It’s OK to Ask for Help
Fellow writers,
I was prepared to write about asking for help when you need it, and I’m still going to do that, but first I need to acknowledge that the magnificent African-American novelist Toni Morrison died on Monday. Morrison’s race is relevant because of her subject matter and her perspective, her searing examination of the legacy of black chattel slavery in the United States. She won the Pulitzer Prize for her spectacular novel Beloved, and later won the Nobel Prize for Literature. If you don’t know her work, I can’t recommend it highly enough.
A friend posted this quote today from Morrison’s novel Sula, and it’s a good prelude to what I’d planned to say:
In a way, her strangeness, her naivete, her craving for the other half of her equation was the consequence of idle imagination. Had she paints, or clay, or knew the discipline of the dance, or strings; had she anything to engage her tremendous curiosity and her gift for metaphor, she might have exchanged the restlessness and preoccupation with whim for an activity that provided her with all she yearned for. And like any artist with no art form, she became dangerous.
So the question becomes, How do we learn our chosen art form? We don’t have to do this alone. We writers can read and study the work of writers who came before us; we can build on that foundation.
We can attend readings by fiction writers and memoirists and poets.

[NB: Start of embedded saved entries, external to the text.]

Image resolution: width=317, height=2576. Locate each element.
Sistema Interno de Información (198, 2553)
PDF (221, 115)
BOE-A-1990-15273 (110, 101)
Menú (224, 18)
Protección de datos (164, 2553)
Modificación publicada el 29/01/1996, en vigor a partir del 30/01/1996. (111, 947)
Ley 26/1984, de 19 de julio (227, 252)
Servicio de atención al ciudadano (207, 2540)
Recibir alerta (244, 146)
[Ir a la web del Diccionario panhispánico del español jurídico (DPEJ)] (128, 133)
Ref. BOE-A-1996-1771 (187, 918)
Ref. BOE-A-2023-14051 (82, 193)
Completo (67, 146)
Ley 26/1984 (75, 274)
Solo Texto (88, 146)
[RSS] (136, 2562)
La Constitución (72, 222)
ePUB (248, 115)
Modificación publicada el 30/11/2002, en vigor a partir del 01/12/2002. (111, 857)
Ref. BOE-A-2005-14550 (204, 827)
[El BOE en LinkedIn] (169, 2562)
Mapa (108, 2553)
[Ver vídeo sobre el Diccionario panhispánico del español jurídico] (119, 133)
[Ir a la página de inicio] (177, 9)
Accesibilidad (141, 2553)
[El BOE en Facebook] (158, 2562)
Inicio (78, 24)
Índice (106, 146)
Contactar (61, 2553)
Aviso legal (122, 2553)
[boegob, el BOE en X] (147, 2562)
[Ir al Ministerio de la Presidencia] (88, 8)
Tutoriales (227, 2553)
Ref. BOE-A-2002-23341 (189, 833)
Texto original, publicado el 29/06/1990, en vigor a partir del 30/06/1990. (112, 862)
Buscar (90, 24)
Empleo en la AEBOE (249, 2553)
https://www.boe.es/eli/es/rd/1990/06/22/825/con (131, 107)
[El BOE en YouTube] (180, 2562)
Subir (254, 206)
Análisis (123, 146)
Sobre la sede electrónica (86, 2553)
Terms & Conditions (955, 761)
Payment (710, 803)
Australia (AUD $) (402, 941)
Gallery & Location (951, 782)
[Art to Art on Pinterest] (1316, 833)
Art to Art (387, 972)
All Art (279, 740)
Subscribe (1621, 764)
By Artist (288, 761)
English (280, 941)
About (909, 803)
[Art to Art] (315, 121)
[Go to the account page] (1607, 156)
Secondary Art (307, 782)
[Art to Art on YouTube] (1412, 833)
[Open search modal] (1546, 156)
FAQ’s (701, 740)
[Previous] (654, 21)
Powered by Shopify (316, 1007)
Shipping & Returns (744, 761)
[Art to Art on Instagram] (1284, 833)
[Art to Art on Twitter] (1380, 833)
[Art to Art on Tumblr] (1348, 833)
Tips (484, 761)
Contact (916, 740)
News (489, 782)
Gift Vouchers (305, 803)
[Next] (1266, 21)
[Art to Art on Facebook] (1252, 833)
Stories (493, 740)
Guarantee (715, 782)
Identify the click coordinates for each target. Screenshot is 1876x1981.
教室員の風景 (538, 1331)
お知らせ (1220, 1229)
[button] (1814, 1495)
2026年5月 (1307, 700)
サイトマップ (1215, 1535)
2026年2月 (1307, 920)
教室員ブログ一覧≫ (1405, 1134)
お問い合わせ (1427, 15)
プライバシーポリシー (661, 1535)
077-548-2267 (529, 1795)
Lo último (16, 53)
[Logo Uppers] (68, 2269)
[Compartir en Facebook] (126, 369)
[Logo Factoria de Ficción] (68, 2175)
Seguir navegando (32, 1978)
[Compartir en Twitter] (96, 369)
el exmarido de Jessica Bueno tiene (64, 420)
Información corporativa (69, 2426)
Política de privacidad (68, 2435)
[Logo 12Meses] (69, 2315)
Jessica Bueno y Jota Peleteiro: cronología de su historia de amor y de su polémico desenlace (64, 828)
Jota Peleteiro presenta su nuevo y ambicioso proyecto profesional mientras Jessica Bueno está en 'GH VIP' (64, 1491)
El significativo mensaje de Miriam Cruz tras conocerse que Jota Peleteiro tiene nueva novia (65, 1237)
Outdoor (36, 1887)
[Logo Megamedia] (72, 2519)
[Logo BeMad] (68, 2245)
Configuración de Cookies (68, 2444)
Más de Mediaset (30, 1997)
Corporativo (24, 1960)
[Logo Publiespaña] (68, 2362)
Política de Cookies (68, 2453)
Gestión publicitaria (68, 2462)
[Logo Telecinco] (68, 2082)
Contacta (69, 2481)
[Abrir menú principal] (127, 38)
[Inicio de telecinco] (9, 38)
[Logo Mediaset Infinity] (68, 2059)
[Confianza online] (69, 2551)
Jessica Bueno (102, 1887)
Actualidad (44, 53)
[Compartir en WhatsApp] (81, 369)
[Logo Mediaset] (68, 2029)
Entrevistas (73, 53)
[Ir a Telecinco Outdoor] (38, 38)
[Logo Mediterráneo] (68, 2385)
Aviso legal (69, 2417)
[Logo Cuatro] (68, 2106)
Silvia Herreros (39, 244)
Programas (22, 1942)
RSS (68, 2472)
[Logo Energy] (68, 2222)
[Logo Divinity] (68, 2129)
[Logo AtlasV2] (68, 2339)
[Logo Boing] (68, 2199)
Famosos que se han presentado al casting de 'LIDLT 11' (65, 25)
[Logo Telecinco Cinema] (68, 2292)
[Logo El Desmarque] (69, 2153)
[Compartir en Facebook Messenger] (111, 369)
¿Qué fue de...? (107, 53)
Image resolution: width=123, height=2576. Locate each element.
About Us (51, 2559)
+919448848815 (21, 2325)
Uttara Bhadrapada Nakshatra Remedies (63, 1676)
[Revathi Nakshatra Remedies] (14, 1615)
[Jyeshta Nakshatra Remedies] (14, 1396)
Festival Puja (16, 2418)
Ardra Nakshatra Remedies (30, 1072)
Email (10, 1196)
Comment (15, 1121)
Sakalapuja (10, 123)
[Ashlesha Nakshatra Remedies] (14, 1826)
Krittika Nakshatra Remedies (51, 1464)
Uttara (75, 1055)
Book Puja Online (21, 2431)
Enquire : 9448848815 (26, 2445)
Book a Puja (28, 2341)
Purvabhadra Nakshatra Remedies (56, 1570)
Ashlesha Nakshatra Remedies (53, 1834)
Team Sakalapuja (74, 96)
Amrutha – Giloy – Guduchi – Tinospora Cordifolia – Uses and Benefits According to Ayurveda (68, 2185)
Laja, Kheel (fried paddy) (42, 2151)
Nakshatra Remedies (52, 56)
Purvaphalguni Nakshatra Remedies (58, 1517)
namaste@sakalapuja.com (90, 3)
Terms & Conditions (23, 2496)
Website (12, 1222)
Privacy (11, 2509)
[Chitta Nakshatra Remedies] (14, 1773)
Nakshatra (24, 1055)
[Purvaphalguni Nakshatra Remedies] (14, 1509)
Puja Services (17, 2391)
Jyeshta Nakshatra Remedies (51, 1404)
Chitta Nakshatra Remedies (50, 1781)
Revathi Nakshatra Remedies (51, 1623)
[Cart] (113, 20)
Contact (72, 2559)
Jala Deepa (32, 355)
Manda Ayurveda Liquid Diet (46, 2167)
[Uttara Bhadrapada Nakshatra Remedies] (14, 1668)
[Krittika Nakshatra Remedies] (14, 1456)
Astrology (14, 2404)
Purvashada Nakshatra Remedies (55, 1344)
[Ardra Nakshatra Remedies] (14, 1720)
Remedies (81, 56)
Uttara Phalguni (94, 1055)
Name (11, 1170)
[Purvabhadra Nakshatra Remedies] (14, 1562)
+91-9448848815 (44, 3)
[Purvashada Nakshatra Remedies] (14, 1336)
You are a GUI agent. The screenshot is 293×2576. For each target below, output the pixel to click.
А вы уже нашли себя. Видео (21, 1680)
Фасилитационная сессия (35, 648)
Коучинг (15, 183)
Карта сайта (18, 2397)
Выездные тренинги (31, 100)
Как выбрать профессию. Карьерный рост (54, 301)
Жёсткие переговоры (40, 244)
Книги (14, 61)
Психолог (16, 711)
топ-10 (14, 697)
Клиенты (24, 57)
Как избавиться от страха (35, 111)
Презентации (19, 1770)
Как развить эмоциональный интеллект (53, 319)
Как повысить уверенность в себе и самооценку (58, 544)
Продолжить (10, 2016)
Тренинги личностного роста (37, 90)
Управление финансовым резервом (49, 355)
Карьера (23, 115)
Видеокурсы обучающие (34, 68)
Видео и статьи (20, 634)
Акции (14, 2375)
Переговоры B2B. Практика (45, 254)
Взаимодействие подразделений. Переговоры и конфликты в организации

We can learn something from others by osmosis – by just surrounding ourselves with the energy and words of other writers.
We can find writers groups with other committed writers who will give honest, helpful feedback about our work–what is apparent, what is lacking, what direction we might consider taking as we continue exploring, drafting, shaping.
We can find a workshop with a facilitator who understands the writing process, who respects our work, who helps us to find our voice, and who has our back as we figure out where the heck a piece of writing is taking us.
Despite the crazy lie that Western culture tries to brainwash us with, writers don’t have to live alone in misery, writing with blood from an open vein.
It’s OK to have fun. It’s OK to share. It’s OK to ask for help.